Gericht: Oberlandesgericht Karlsruhe
Beschluss verkündet am 14.12.2001
Aktenzeichen: 5 WF 190/01
Rechtsgebiete: GKG, BRAGO


Vorschriften:

GKG § 12 Abs. 2
GKG § 25 Abs. 3
BRAGO § 9 Abs. 2
Zu den Aktiv- und Passivpositionen bei der Bestimmung des Streitwertes in Ehesachen (Scheidungsverfahren).
Oberlandesgericht Karlsruhe - Zivilsenate in Freiburg -

Geschäftsnummer: 5 WF 190/01

Beschluss vom 14. Dezember 2001

In der Familiensache

wegen Ehescheidung hier: Streitwertbeschwerde

hat der 5. Zivilsenat - Senat für Familiensachen - des Oberlandesgerichts Karlsruhe beschlossen:

Tenor:

1. Auf die Beschwerde des Antragsgegnervertreters (Rechtsanwalt Dr. ..., ... B.) wird der Beschluss des Amtsgerichts - Familiengericht - Kehl vom 19.10.2001 (1 F 16/01) unter Aufrechterhaltung im übrigen wie folgt geändert:

Der Streitwert für die Ehescheidung wird auf 4.272,00 DM festgesetzt.

2. Die weitergehende Beschwerde wird zurückgewiesen.

Gründe:

I.

Beiden Parteien war in ihrem Scheidungsverfahren ratenfreie Prozesskostenhilfe bewilligt und durch Beschluss vom 19.10.2001 der Streitwert wie folgt festgesetzt worden:

Ehescheidung 4.000,00 DM

Versorgungsausgleich 3.302,00 DM.

Der Antragsgegner hat in der mündlichen Verhandlung seine durchschnittlichen monatlichen Einkünfte mit 3.200,00 DM netto angegeben.
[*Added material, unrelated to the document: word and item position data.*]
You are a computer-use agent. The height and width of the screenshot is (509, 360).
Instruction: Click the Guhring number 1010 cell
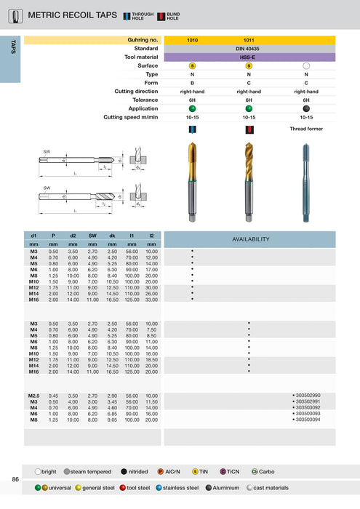click(x=192, y=40)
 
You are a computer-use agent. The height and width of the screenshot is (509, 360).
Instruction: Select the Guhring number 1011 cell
click(x=249, y=40)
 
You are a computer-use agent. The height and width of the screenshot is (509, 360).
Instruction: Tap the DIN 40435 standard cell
click(x=249, y=48)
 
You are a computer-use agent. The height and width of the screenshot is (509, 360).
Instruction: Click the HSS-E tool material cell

Er hat Kreditverbindlichkeiten mit monatlichen Raten in Höhe von insgesamt 838,00 DM zu bedienen. Für Fahrtkosten zu seiner Arbeitsstelle entstehen monatliche Unkosten in Höhe von rund 478,00 DM. Die Antragstellerin bezieht Hilfe zum Lebensunterhalt. Aus der Ehe der Parteien sind zwei minderjährige Kinder hervorgegangen. Ein Kind lebt bei der Antragstellerin, das andere beim Antragsgegner.

Gegen die Wertfestsetzung für die Ehescheidung auf 4.000,00 DM wendet sich der Antragsgegnervertreter mit seiner Beschwerde. Er ist der Ansicht, der Streitwert für das Ehescheidungsverfahren habe dem dreifachen monatlichen Nettoeinkommen der Parteien zu entsprechen. Für unterhaltsberechtigte Kinder sei kein Abzug vorzunehmen, da Kindesunterhalt jeweils nicht gezahlt werde.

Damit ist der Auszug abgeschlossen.